SELECTED EXCERPT ::
====
At the 2002 Annual Meeting, two Class II directors will be elected. The
proxies named on the enclosed proxy intend to vote for the election of the
nominees for Class II directors, Peter Hoetzinger and James D. Forbes. Proxies
cannot be voted for a greater number of directors than the number nominated.
Peter Hoetzinger, a nominee for a Class II director, is presently a
member of the Board of Directors, having served continuously as a director since
March 1994. Mr. Hoetzinger is also presently serving as Vice Chairman of the
Board and President of the Company. He has indicated a willingness to serve;
however, in the event he should become unable to serve as a director, the proxy
will be voted in accordance with the best judgment of the persons acting under
the proxy.
James D. Forbes, a nominee for a Class II director, is presently a
member of the Board of Directors, having served continuously as a director since
March 1994. He has indicated a willingness to serve; however, in the event he
should become unable to serve as a director, the proxy will be voted in
accordance with the best judgment of the persons acting under the proxy.
The information concerning Mr. Hoetzinger and Mr. Forbes, the nominees
for the Class II directors, is set forth above under "Information Concerning
Directors and Executive Officers."
THE BOARD OF DIRECTORS RECOMMENDS A VOTE FOR THE ABOVE NOMINEES.
====
INPUT RECORDS ::
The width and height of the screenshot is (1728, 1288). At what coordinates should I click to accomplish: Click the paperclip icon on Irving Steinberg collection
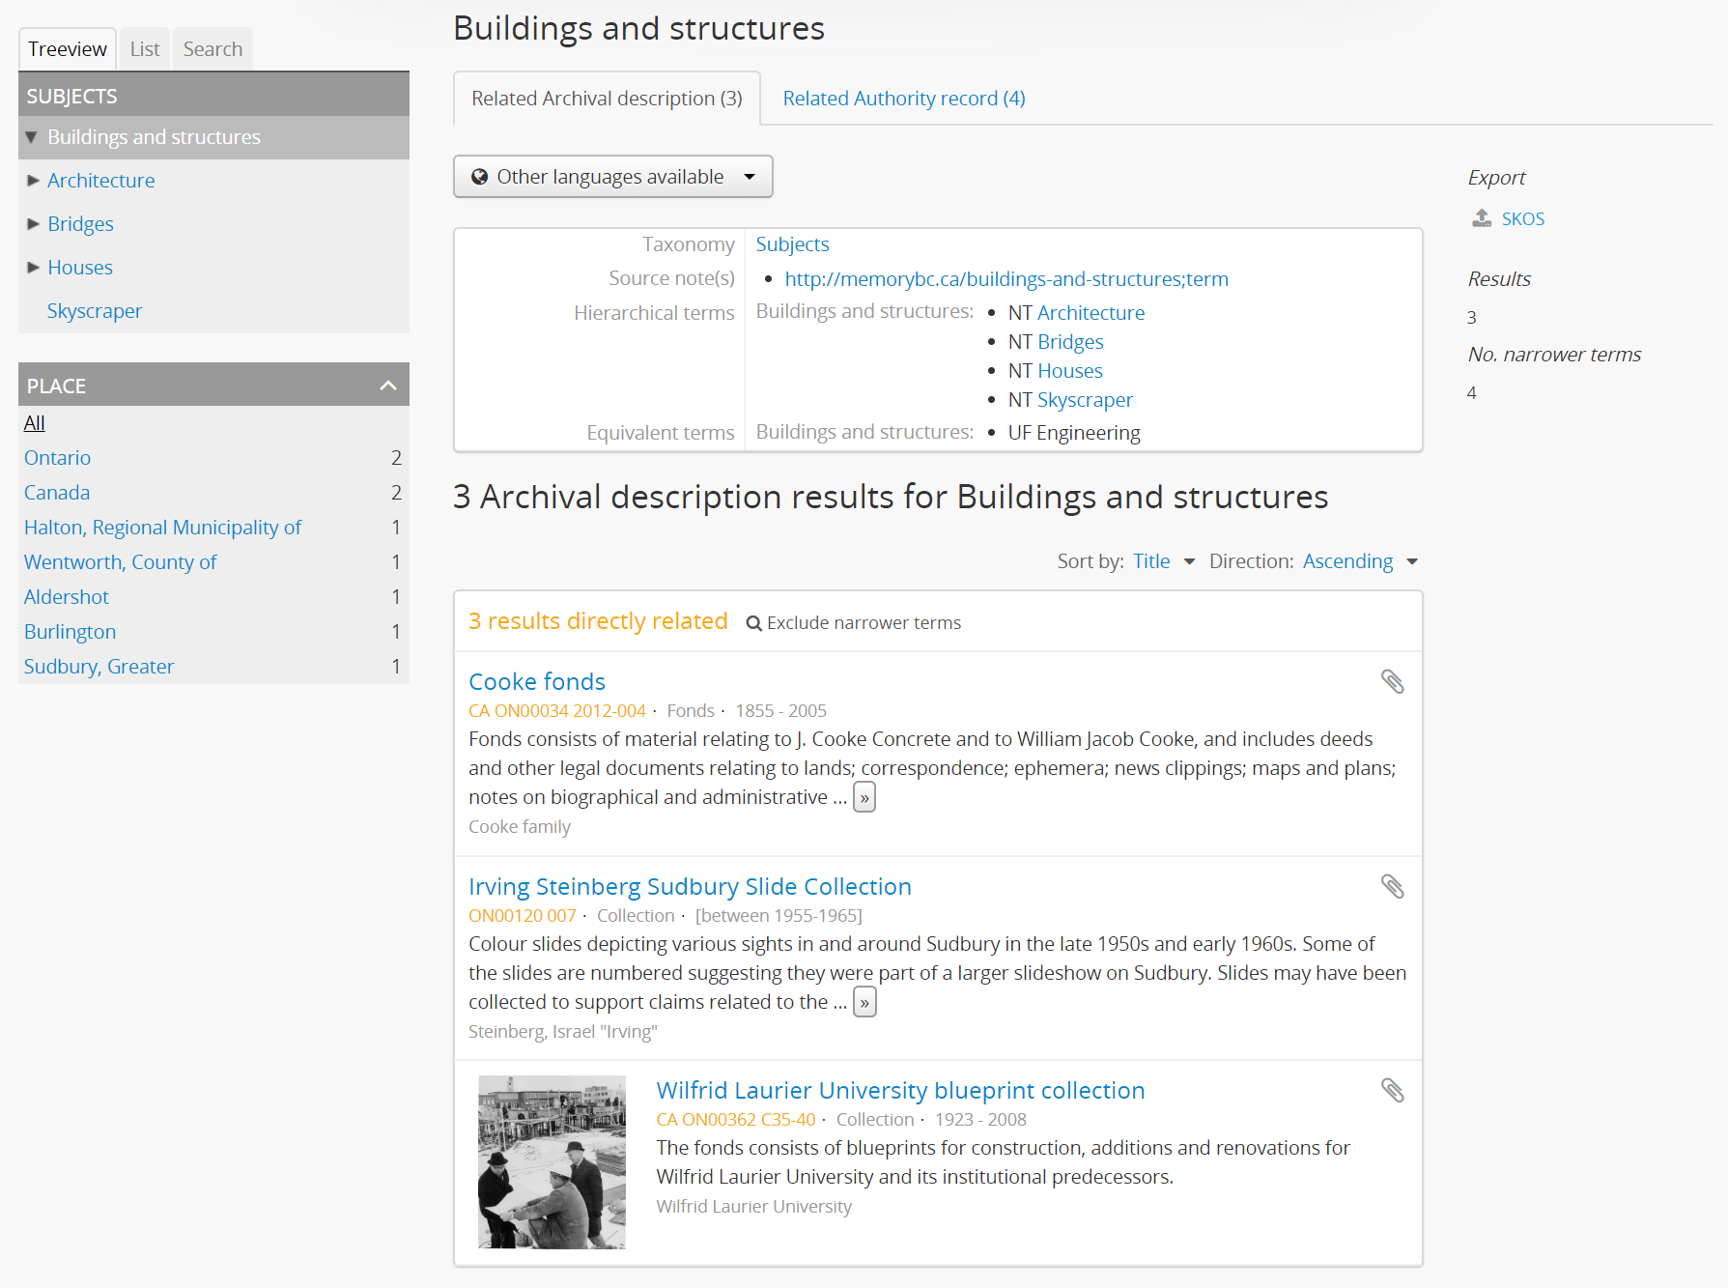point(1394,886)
====
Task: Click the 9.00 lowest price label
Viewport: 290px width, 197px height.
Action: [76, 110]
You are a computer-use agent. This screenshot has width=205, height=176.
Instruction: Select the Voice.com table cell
====
GOALS ::
• 1. In the records, rewrite the stretch from the line containing "You are a computer-use" through the line containing "Instruction: Select the Voice.com table cell", changing "agent" to "assistant" and leaving everything else as it is. Return only those lines.
• 2. Write what comes next in the proxy excerpt on the Class II director election, picking up right after its final sentence.

SOLVED TASKS ::
• 1.
You are a computer-use assistant. This screenshot has width=205, height=176.
Instruction: Select the Voice.com table cell

• 2.
12
INDEPENDENT ACCOUNTANTS
Grant Thornton LLP ("Grant Thornton") was the Company's independent
public accounting firm for the fiscal year ending December 31, 2001. The Audit
Committee has recommended, and the Board of Directors has selected Grant
Thornton to again be the Company's independent accountants for the fiscal year
ending December 31, 2002. A representative of Grant Thornton is expected to be
present at the Annual Meeting via telephone and/or web cast, to make a statement
and/or to respond to appropriate questions.
REPORT OF THE AUDIT COMMITTEE
Notwithstanding anything to the contrary set forth in any of the
Company's filings under the Securities Act of 1933 or the Securities Exchange
Act of 1934, the following report of the Audit Committee shall not be
incorporated by reference into any such filings and shall not otherwise be
deemed filed under such acts.
In accordance with its written charter adopted by the Board of
Directors, the Audit Committee assists the Board of Directors with fulfilling
its oversight responsibility regarding the quality and integrity of the
accounting, auditing and financial reporting practices of the Company.
The Audit Committee has reviewed and discussed the audited financial
statements of the Company for the year ended December 31, 2001, with the
Company's management. The Committee discussed with Grant Thornton LLP, the
Company's independent auditors, the matters required to be discussed by
Statement on Auditing Standards No. 61 (Communication with Audit Committees), as
amended by Statement on Auditing Standards No. 90 (Audit Committee
Communications).
The Committee has received the written disclosures and the letter from
Grant Thornton LLP required by Independence Standards Board Standard No. 1
(Independence Discussions with Audit Committees), and has discussed with Grant
Thornton, LLP, its independence.
Based upon the review and discussions noted above, the Audit Committee
recommended to the Board of Directors that the Company's audited financial
statements be included in the Company's Annual Report on Form 10-KSB for the
year ended December 31, 2001, which was filed with the Securities and Exchange
Commission on March 28, 2002.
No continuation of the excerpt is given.